Tuesday, March 27, 2012

Difference between IS and =

Does anyone know the difference between the operators "IS" and "=" ?
I'm new to SQL, so...
Why for querying something like "... AND filed IS NULL" I have to use IS instead of = ?
Thanks anyway.Originally posted by 435 Gavea
Does anyone know the difference between the operators "IS" and "=" ?

I'm new to SQL, so...

Why for querying something like "... AND filed IS NULL" I have to use IS instead of = ?

Thanks anyway.

Hi The main advantage of IS is that you can use it for nulls, but you can't use '=' to check for nulls.

regards,
Chalam N|||It is a feature of the "3 valued logic" used by SQL. This says that any logical condition may have 3 possible values: TRUE, FALSE or NULL. NULL means "unknown" or "not applicable" or whatever.

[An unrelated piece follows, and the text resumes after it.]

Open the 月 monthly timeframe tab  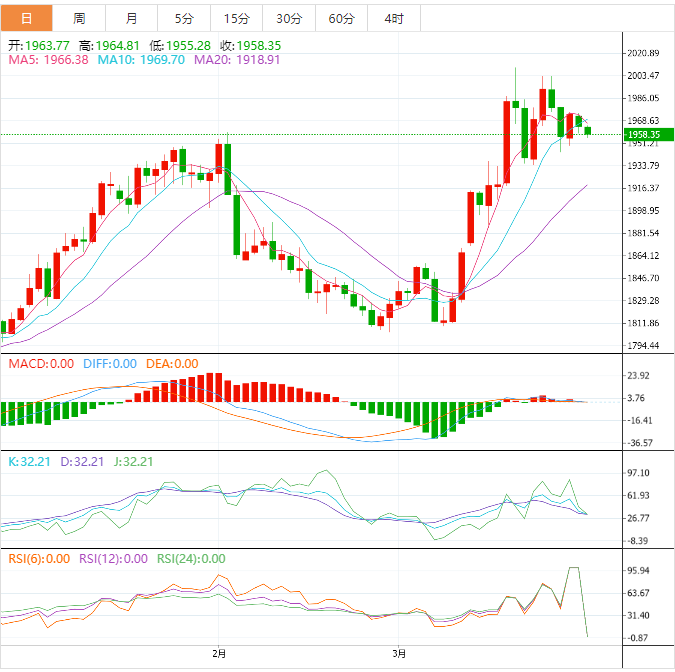(132, 18)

Also, NULL is not a value like 0, 1 or 'hello', it is the "absence" of a value. And NULL is not equal to anything, not even to NULL. It just is NULL.

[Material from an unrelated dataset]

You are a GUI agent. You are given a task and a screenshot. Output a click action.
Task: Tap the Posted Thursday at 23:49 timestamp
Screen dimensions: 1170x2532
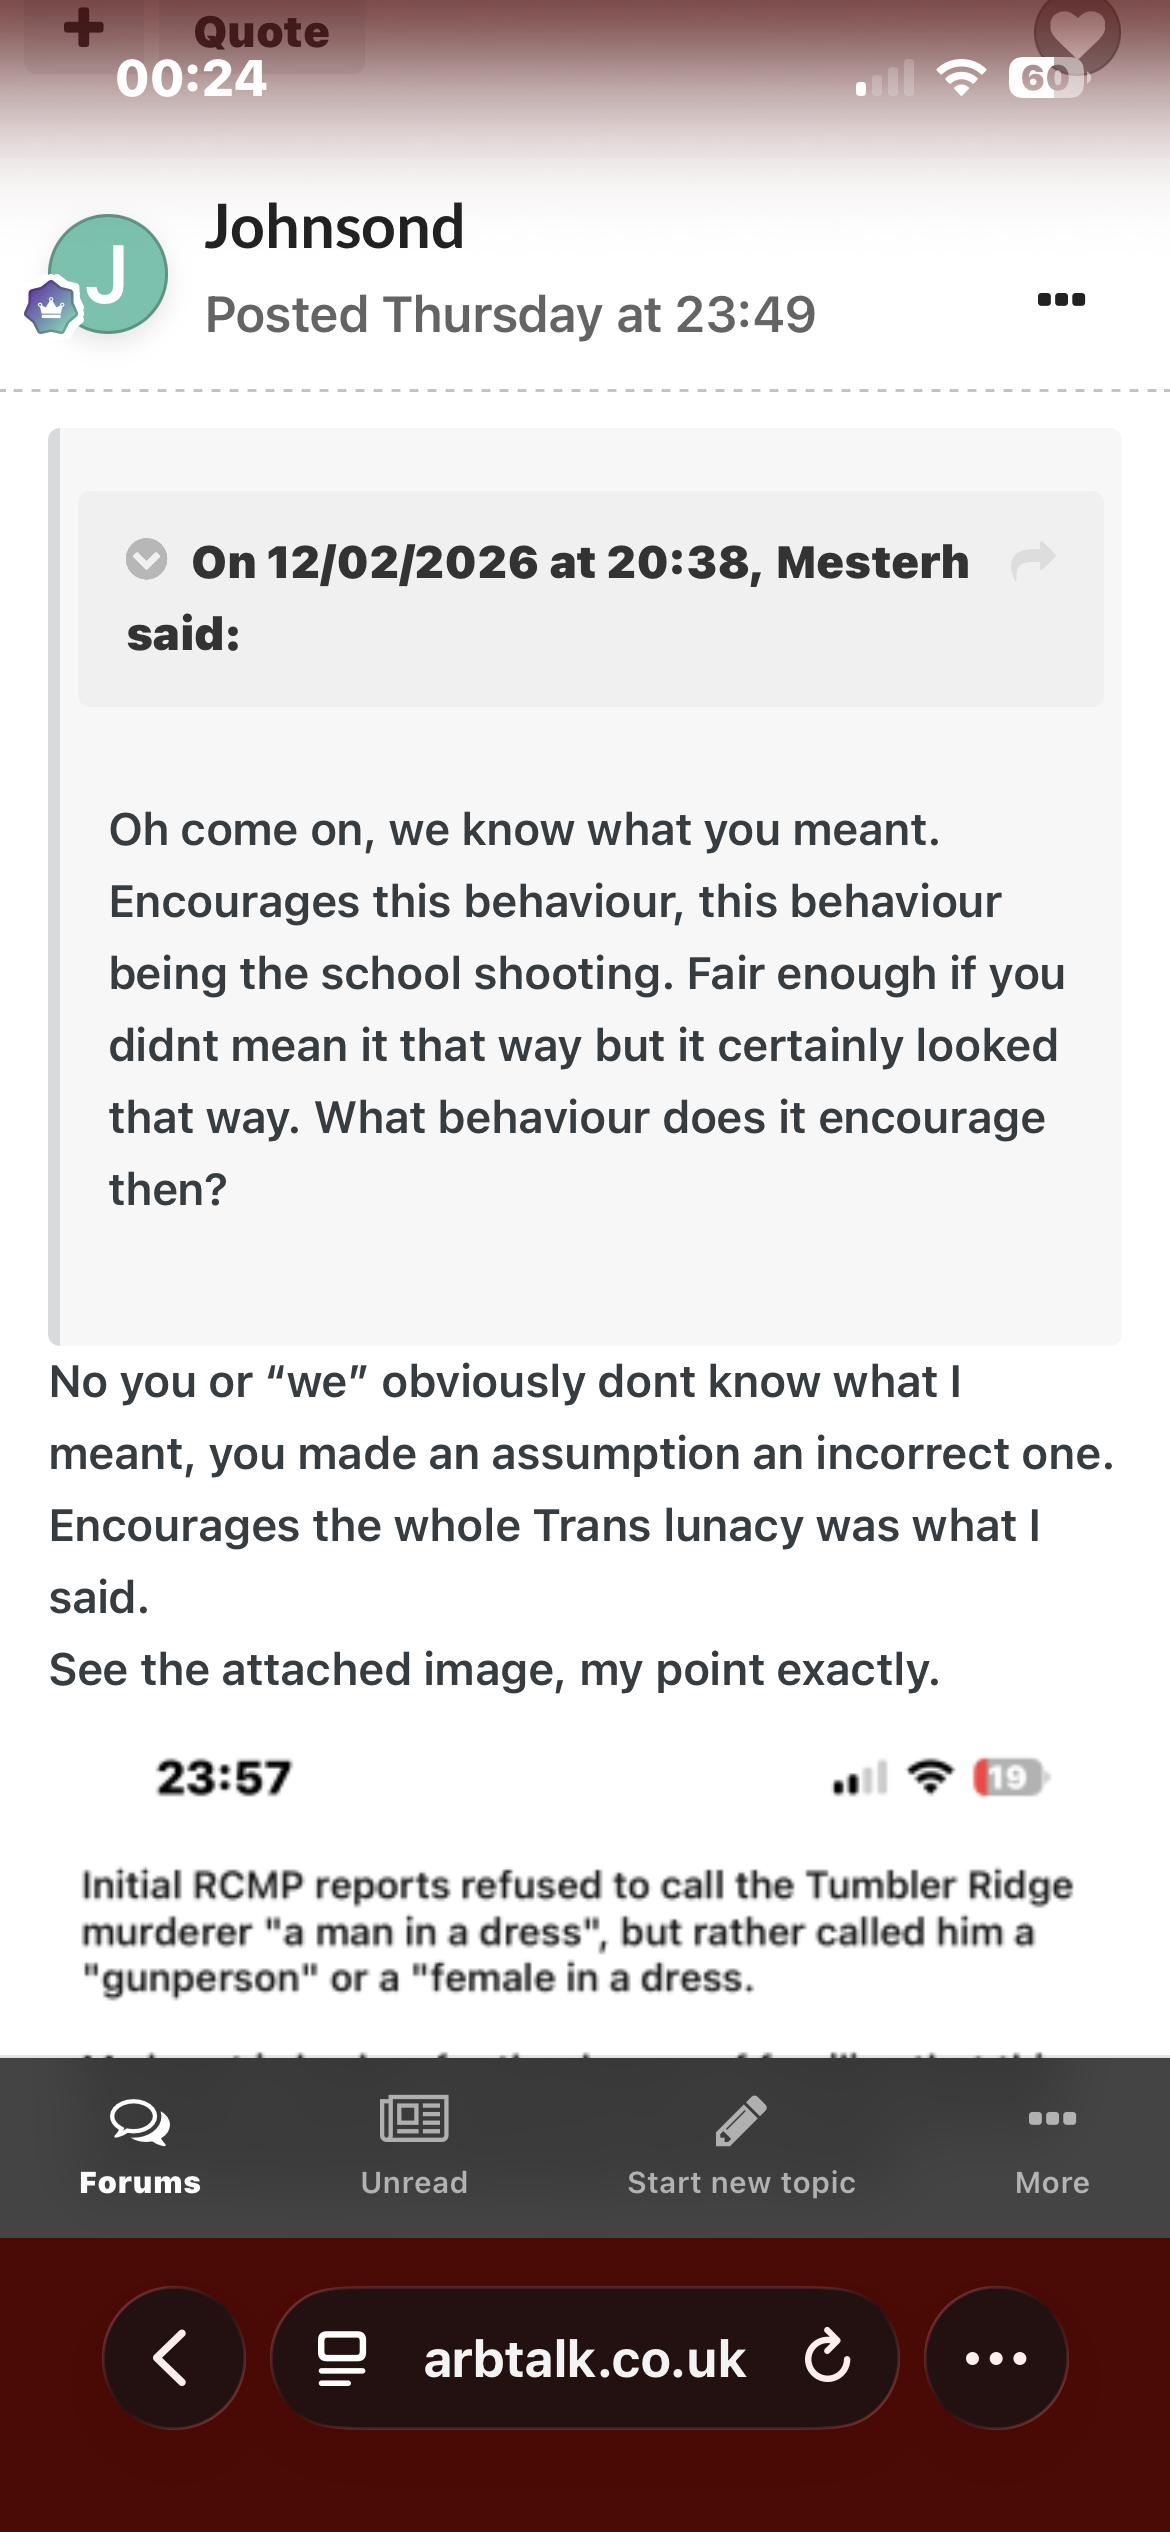510,315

The result of the expression "field = NULL" is always NULL, regardless of whether field contains a NULL or a value. That may not make much sense on the face of it, but it does if you think the way SQL thinks:

Suppose I have 2 employee records:

insert into employee (name, salary) values ('John', NULL);
insert into employee (name, salary) values ('Mary', NULL);

The NULL value for salary in both cases doesn't mean they earn the same salary, it means we don't know what it is at the moment. So the query:

select name
from employee
where name != 'John'
and salary = (select salary from employee where name='John');

... should not return 'Mary'. We don't know their salaries, so we can't claim that they earn the same salary.

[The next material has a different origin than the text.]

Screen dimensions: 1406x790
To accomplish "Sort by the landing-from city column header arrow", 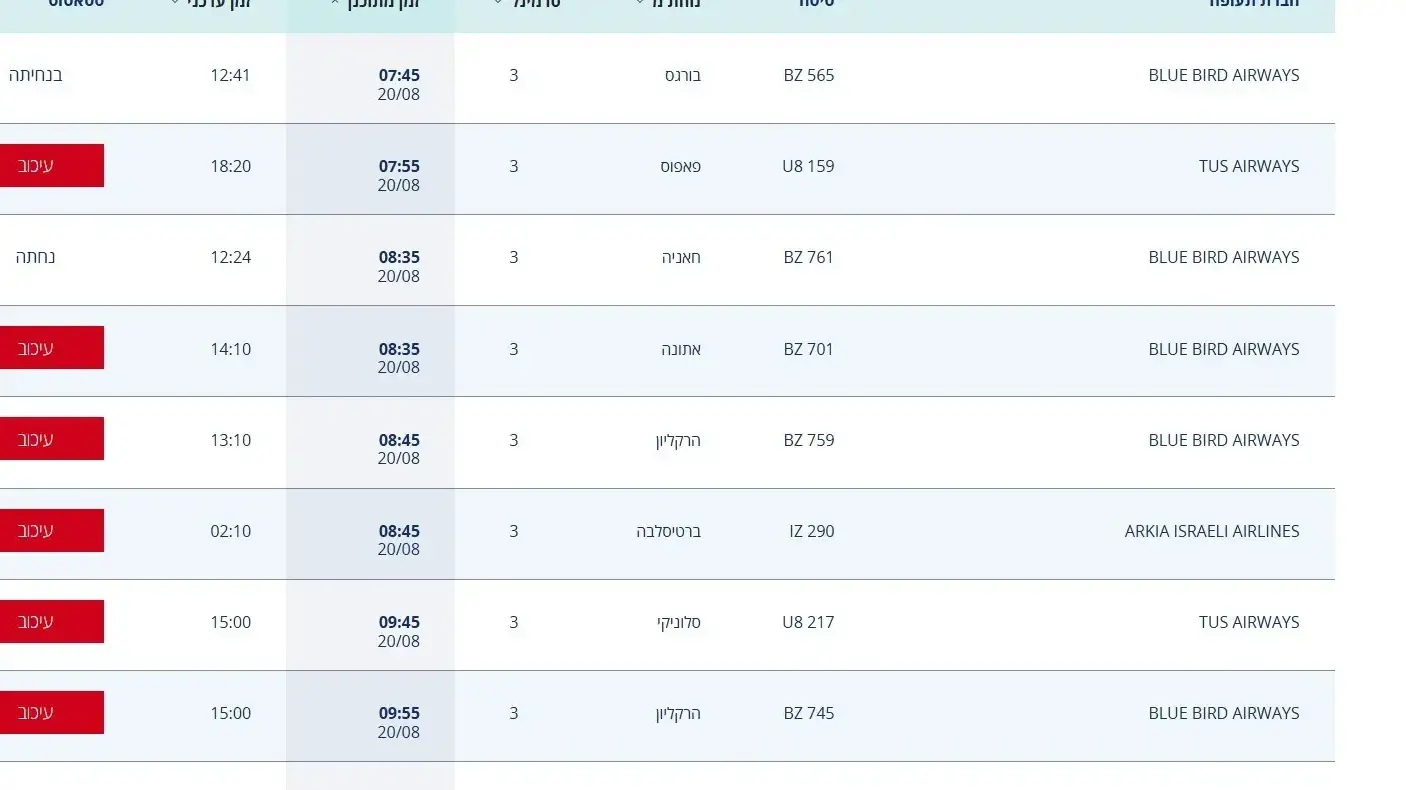I will [x=640, y=3].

Nor do we know that they don't earn the same salary! Maybe they do, for all we know. Hence this query must return no rows either:

select name
from employee
where name != 'John'
and salary != (select salary from employee where name='John');

In other words, NULL is neither equal to, nor not equal to, NULL! It just is NULL...|||Now THAT is a great reply!

Ain't this what the forums are all about! :cool:|||Thanks for the help !!!